(Records from a data collection)
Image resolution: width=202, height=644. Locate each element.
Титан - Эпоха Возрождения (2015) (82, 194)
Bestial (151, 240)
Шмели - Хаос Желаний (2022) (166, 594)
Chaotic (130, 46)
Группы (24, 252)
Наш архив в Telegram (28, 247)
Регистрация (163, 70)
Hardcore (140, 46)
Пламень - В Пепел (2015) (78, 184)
* * *
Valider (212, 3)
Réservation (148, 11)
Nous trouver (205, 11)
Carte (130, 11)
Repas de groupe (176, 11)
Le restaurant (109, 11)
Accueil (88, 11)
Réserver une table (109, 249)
---
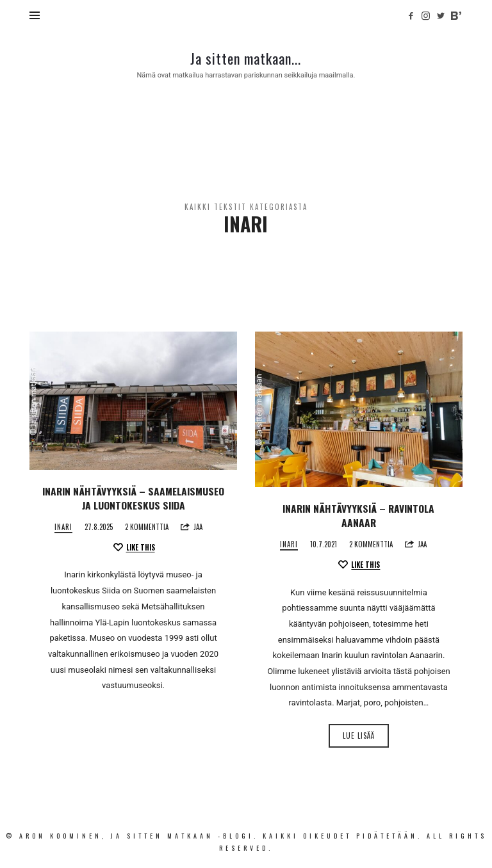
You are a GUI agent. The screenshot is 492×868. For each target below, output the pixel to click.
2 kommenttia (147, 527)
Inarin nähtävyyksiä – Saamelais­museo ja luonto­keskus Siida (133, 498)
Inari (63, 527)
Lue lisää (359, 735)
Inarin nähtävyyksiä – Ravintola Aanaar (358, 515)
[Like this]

» **The problem**: Rename "Ravintola" to "Kahvila" in the stretch from the line containing "Lue lisää (359, 735)" through the line containing "[Like this]", and give those lines again with everything else unchanged.

» **Task result**:
Lue lisää (359, 735)
Inarin nähtävyyksiä – Kahvila Aanaar (358, 515)
[Like this]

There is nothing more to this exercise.